**Work to complete:**
In the records below, the line with "gallery@simsreed.com (267, 1017)" opens the range and the line with "SEARCH (32, 684)" closes it; print that range exactly and nothing else.

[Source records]

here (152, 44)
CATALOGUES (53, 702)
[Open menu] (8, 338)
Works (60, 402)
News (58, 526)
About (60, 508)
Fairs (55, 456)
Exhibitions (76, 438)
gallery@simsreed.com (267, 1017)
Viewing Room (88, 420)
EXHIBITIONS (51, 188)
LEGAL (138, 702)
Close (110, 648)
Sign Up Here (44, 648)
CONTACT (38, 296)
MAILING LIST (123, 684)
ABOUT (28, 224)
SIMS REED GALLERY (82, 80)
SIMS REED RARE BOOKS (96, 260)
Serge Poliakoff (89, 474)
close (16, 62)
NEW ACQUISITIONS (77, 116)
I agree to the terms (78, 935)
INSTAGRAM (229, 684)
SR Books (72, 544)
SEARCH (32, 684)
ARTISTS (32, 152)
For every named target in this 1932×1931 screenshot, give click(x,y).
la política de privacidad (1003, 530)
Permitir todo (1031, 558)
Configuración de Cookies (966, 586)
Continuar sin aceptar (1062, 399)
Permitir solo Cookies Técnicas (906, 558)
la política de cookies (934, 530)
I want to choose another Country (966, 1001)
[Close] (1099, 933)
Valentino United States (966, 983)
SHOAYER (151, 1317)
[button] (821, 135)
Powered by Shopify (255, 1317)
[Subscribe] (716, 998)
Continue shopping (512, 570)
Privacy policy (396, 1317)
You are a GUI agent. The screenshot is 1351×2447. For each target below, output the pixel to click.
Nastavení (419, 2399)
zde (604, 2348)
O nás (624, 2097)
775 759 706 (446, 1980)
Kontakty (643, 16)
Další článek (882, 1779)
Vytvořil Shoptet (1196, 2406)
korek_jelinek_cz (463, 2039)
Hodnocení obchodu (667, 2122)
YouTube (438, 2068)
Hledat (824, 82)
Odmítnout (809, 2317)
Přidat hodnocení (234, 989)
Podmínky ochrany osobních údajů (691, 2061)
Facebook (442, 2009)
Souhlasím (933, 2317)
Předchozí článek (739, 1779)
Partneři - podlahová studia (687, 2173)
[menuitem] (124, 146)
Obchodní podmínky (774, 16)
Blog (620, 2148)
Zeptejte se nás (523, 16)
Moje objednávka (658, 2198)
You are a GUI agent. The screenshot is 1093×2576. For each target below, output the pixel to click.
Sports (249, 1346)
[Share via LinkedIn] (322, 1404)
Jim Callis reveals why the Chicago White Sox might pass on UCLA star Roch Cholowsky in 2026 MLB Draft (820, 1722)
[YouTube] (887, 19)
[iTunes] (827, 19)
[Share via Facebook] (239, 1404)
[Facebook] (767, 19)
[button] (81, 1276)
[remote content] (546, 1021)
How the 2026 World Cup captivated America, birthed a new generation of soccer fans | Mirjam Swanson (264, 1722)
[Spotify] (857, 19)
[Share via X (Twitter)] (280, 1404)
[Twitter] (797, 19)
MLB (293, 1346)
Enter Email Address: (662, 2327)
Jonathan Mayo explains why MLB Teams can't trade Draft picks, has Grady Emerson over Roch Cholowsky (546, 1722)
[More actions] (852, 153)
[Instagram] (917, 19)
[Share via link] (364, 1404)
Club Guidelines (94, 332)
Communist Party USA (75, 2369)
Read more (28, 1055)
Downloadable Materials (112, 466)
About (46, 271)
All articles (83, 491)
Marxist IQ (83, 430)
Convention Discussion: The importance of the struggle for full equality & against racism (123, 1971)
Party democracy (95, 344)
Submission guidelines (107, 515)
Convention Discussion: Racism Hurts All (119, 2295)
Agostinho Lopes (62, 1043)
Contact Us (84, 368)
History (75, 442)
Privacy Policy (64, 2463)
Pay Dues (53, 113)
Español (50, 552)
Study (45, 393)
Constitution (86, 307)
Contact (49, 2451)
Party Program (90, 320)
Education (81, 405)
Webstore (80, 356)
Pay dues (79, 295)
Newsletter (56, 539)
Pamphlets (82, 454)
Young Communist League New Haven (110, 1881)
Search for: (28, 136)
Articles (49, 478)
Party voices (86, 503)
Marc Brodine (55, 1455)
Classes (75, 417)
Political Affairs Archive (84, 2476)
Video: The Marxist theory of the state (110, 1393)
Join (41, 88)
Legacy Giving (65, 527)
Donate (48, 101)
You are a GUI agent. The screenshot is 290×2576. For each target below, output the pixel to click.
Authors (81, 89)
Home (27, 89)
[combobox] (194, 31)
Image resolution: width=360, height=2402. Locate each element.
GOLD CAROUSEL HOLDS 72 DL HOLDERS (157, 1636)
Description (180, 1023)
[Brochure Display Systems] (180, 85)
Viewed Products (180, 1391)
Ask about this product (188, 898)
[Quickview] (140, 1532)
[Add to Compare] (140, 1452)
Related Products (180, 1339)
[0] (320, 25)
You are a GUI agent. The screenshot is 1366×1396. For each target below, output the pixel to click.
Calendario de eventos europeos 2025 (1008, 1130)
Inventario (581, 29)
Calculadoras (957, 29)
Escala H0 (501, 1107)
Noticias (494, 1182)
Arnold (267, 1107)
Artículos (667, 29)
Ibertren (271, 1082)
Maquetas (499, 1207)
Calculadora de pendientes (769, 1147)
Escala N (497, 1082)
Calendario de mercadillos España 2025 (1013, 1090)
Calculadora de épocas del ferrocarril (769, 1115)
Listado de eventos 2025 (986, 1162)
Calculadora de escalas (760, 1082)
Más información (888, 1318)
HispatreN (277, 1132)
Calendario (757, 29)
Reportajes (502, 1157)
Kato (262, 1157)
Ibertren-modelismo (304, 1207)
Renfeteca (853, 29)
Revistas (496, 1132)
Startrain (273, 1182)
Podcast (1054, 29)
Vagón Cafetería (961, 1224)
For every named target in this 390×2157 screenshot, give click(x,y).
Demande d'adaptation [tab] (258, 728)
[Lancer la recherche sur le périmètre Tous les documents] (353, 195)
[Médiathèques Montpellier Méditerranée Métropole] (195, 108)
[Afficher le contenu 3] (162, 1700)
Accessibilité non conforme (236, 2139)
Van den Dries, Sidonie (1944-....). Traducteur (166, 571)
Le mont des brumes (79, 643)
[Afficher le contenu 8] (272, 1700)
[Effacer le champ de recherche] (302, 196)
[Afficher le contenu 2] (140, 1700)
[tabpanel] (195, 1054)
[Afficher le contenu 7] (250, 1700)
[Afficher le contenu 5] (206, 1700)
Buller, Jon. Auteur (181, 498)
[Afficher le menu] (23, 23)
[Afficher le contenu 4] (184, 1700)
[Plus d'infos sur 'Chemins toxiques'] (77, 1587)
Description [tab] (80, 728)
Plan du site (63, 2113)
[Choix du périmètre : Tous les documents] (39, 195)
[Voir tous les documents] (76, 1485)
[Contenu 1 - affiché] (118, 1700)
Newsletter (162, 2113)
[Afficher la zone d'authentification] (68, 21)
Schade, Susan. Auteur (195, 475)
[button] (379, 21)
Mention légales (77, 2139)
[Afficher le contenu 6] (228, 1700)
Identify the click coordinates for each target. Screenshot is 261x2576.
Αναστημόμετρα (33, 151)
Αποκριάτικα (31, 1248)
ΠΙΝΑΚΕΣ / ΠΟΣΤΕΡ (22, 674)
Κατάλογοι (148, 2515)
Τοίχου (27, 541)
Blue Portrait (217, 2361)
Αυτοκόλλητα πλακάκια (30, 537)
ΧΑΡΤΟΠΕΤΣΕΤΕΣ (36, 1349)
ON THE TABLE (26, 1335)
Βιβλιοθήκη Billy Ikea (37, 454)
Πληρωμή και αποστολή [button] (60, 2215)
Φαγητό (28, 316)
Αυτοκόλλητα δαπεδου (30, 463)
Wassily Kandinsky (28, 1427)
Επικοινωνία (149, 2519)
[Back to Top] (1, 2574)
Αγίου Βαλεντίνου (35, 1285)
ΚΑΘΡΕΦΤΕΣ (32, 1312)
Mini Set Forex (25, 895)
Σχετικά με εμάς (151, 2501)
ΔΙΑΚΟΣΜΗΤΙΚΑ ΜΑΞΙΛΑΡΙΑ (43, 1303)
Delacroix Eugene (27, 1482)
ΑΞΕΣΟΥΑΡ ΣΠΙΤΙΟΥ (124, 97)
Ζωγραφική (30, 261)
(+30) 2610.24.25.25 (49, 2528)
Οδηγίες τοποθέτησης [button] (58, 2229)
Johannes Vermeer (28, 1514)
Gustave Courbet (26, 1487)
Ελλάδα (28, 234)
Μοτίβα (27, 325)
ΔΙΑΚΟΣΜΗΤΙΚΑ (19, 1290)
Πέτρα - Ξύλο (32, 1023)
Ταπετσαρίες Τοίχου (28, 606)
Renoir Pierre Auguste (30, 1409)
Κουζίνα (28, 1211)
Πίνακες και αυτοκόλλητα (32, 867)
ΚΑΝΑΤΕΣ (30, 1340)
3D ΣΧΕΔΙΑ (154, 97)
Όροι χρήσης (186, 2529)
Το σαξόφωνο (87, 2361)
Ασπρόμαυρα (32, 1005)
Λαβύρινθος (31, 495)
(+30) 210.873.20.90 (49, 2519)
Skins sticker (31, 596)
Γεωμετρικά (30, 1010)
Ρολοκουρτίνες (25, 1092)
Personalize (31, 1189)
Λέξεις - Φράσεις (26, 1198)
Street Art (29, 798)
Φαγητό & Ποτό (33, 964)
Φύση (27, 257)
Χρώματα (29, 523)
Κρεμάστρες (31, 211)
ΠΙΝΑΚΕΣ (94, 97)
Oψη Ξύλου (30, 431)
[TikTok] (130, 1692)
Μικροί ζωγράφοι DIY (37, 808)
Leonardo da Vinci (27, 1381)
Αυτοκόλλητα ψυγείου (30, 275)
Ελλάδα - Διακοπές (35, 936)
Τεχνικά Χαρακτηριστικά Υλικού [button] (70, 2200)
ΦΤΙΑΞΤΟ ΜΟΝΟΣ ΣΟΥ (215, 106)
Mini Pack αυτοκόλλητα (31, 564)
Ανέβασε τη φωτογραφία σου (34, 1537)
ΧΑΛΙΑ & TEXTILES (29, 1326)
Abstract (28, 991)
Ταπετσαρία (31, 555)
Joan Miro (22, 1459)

**Problem solution:**
gallery@simsreed.com (267, 1017)
Viewing Room (88, 420)
EXHIBITIONS (51, 188)
LEGAL (138, 702)
Close (110, 648)
Sign Up Here (44, 648)
CONTACT (38, 296)
MAILING LIST (123, 684)
ABOUT (28, 224)
SIMS REED GALLERY (82, 80)
SIMS REED RARE BOOKS (96, 260)
Serge Poliakoff (89, 474)
close (16, 62)
NEW ACQUISITIONS (77, 116)
I agree to the terms (78, 935)
INSTAGRAM (229, 684)
SR Books (72, 544)
SEARCH (32, 684)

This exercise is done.